Senate debates

Tuesday, 30 September 2014

Matters of Public Importance

Abbott Government

6:33 pm

Photo of John WilliamsJohn Williams (NSW, National Party) Share this | Hansard source

We are getting a bit of a reaction! I must have touched a nerve. Let us look at your record of budgets and tax and income and expenditure. The last time you delivered a budget surplus, Senator Dastyari was six years old. There has been a lot of water under the bridge since then.

Let us have a look at the record. I want to take you to fuel excise. When the Hawke-Keating government was elected in 1983, the tax on fuel was 6.3c a litre. When they left in 1996, that had grown to 34c a litre—6.3c to 34c. It was the Howard government that froze that excise at 38c. It grew from 34c to 38c and then it was frozen in 1999-2000. Yes, we want to bring indexation back now to fix our roads. That is why I support it—to fix our roads.

Senator Bilyk interjecting—

Mr Rudd promised no new taxes. I wonder if Senator Bilyk can remember the luxury car tax. Do you remember the luxury car tax? There were to be no new taxes! That did a great job for Holden, didn't it? That really helped Holden get on their feet! Because someone worked hard and could afford an up-market car—let's tax that! Then there was the alcopops tax. That was going to solve all the problems of binge drinking.

Then Prime Minister Rudd, I think it was—it was hard to keep track of the Prime Minister in the previous government; it was hard to know who was Prime Minister at any time—gave us the superprofits tax. That was going to generate all the revenue. Then Prime Minister Gillard was going to solve all the problems with that tax by bringing in a minerals resource rent tax. She did exactly that. She spent $16 billion, but the tax did not raise any money—a total of about $300 million over the years. Then there was the carbon tax, the carbon tax we were never going to have. It did absolutely nothing to reduce CO2 emissions in Australia.

I do not think there would be one senator in this chamber who would not agree that, if you make money in this country, you should pay the tax in this country. That is fair. Life is about fairness and that is a fair way to be. We are well aware of the issue. My colleague Senator Heffernan has been pushing this barrow for a fair while, I can assure you. If you make the money here, you pay the tax here. We know about Google—why they are set up in Ireland—and we know about many of those other big companies, such as Apple. We know they are avoiding paying their share of tax.

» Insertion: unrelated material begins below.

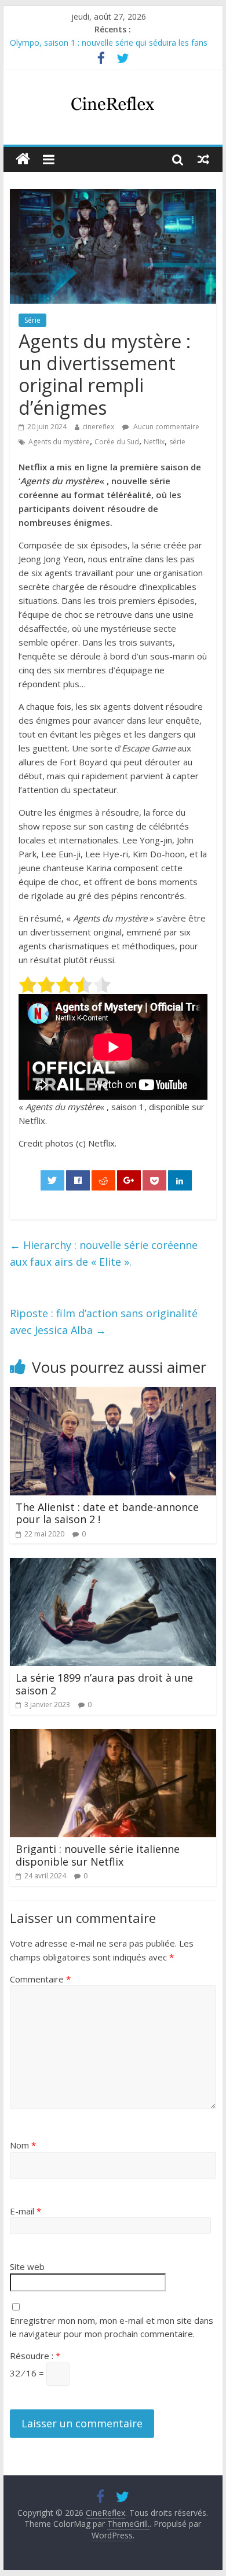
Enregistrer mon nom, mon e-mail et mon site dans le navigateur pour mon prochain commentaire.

But I want to point out Labor's record on tax reform. It really is embarrassing. Do you remember former Prime Minister Rudd holding his 2020 summit? He invited the talented and the opinionated. He got out the butcher's paper and came up with his thought bubble on tax reform—the Henry tax review. We heard all about the Henry tax review. So important was the Henry review that Labor did not release it until just before the budget in 2010—even though it had been given to Treasurer Wayne Swan in December 2009. Why was it not made public? What were they hiding? This is their history on tax reform. What came out of the Henry tax review? As I said, the resource super profits tax, which was expected to raise $49.5 billion over five years. Yes—$49.5 billion—an academic's tax with little thought for practical consequences. In July 2010, the resource super profits tax proposal was replaced with the minerals resource rent tax—another complex tax, and I have mentioned the figures on that. The original MRRT estimate was that it would raise $10.5 billion in its first two years to July 2014. In fact, just $340 million was raised in net terms in that period—less than $20 per Australian.